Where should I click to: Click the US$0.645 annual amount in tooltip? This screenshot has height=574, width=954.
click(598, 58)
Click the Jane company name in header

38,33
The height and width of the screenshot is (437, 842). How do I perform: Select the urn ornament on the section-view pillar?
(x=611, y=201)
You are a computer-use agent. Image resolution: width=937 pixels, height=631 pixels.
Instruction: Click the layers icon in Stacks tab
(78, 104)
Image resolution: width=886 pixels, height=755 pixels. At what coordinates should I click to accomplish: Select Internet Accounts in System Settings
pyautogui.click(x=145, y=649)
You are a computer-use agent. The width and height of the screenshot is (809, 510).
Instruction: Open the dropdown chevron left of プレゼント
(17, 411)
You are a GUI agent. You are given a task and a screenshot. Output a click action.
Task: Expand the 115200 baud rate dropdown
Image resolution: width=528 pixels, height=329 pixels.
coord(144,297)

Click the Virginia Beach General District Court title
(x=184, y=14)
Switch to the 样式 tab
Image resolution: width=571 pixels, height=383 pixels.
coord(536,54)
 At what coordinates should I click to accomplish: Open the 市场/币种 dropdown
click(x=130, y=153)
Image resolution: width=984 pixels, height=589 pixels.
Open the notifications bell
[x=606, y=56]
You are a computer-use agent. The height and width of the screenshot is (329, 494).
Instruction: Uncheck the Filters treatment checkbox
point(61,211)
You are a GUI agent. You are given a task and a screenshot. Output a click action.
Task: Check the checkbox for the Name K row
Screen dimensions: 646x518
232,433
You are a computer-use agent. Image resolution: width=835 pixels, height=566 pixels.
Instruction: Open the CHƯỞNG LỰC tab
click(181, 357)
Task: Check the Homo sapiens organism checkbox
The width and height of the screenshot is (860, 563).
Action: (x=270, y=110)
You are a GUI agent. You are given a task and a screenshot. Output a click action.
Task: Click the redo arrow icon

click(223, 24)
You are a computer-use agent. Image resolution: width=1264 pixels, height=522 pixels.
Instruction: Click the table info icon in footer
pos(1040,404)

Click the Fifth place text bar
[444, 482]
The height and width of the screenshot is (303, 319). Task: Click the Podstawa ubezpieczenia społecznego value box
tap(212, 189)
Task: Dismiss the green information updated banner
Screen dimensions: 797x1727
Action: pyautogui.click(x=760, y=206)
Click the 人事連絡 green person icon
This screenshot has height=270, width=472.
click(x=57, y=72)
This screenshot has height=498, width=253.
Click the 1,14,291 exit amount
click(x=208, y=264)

┄┄┄┄┄┄┄┄┄┄

### Exercise objective
Tally the lines in the records that hold the word "green", and state only the resulting number.

### Result for this task
2